WRITTEN PROBLEM: Repeat word for word the part of the search engines text that opens with the words containing "In the process" and closes with "plan to get it.".

SOURCE EXTRACT:

6 search engines



6 search engines

The Web is a wild, disorganized (some would say verging on chaotic) place. You may have the address (URL) of a specific site you want to look for information at, but in many cases you will need to search for information, much like you would in a traditional library. In a traditional library you would go to a catalogue and conduct a search by title, subject or author. This chapter introduces search engines and how they work - probably the most powerful tool you can use to find information on the WWW. However, before launching into an actual search it is very important to plan and organize your search. This will allow you to be much more effective in searching for information while saving valuable time.

Planning the Search

In the process of getting information it is important to have a strategy. The tools for finding information on the Internet, referred to as search engines, will not guarantee a thorough search. As with most searches, there is an element of trial and error with a search engine and you may require a more rigorous approach. Bear in mind that research is not synonymous with “surfing or browsing the web”.

Before going online, it is necessary to clarify:

1. What you want, and,

2. How you plan to get it.

Identifying the proper sources of information for your source can clarify whether or not the Internet is for you. The Internet is appealing in that it is readily accessible and has something to say about pretty much everything. If you require a thorough knowledge of all available material on a subject, it is advisable to make the Internet one part of a much more comprehensive search that includes specialized libraries and experts in the field.

RECORD EXTRACTS:
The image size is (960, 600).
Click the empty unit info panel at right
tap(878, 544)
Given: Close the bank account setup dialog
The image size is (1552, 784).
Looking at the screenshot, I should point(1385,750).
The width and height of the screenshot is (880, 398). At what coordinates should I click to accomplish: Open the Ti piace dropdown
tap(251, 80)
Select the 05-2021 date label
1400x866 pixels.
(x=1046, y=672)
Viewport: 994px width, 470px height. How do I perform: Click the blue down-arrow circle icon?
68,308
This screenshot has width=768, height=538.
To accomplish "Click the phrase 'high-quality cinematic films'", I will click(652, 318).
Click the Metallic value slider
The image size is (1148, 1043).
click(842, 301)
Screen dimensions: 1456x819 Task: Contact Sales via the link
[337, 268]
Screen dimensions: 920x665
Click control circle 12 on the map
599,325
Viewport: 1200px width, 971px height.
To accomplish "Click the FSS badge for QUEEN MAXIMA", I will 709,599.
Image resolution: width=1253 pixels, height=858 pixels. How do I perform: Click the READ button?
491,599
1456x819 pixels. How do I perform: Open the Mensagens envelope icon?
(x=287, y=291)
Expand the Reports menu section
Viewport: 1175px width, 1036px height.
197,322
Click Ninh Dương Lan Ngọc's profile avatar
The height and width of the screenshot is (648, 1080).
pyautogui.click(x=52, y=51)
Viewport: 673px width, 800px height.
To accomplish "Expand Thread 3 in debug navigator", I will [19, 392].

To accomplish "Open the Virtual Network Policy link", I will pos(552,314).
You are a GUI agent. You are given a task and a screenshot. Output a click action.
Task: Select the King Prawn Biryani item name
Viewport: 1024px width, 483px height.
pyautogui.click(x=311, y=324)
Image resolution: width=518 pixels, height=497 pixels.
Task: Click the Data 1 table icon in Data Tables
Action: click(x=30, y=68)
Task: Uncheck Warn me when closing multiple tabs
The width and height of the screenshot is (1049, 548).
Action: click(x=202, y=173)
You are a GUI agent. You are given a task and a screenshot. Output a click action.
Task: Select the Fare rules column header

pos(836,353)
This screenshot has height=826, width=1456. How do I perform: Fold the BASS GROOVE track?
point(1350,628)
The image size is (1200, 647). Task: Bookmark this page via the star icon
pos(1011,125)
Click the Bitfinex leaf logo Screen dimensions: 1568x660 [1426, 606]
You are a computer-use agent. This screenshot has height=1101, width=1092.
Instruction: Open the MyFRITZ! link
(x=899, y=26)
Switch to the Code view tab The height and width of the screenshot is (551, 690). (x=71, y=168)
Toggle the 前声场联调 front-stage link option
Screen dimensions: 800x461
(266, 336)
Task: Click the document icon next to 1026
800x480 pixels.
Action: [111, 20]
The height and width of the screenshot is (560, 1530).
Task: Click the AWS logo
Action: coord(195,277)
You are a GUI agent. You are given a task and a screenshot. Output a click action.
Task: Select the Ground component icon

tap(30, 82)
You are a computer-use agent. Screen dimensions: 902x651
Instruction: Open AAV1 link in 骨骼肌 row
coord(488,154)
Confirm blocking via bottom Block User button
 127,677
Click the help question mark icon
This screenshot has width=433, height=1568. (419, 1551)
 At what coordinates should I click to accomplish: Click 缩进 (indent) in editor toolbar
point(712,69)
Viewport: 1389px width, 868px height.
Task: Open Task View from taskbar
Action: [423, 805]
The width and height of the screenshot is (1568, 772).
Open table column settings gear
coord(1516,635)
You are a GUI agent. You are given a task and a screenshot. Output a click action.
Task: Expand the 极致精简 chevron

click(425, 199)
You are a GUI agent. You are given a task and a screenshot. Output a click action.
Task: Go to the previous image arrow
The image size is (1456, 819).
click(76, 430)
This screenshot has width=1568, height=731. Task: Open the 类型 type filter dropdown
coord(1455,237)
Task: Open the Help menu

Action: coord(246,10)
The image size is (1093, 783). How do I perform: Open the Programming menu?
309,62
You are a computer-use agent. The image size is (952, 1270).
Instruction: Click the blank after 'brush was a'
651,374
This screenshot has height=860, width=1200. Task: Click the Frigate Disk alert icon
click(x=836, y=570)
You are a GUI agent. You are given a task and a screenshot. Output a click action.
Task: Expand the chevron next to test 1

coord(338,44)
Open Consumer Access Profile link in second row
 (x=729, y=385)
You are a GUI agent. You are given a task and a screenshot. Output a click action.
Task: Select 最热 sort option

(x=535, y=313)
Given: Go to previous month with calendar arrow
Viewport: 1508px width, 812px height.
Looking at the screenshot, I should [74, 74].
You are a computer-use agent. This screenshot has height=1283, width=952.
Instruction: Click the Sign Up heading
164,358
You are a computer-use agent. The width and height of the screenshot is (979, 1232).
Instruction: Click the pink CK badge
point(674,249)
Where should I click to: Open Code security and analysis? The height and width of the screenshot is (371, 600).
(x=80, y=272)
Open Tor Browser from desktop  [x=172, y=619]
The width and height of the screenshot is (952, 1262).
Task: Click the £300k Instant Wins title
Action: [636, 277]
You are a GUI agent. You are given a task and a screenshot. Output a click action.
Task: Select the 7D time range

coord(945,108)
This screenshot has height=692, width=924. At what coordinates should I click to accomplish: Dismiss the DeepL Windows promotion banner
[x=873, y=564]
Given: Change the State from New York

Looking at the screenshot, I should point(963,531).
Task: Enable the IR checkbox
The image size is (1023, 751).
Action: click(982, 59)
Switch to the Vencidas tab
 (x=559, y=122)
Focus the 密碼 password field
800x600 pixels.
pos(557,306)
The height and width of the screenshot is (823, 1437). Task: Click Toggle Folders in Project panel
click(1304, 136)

EXERCISE ANSWER:
In the process of getting information it is important to have a strategy. The tools for finding information on the Internet, referred to as search engines, will not guarantee a thorough search. As with most searches, there is an element of trial and error with a search engine and you may require a more rigorous approach. Bear in mind that research is not synonymous with “surfing or browsing the web”.

Before going online, it is necessary to clarify:

1. What you want, and,

2. How you plan to get it.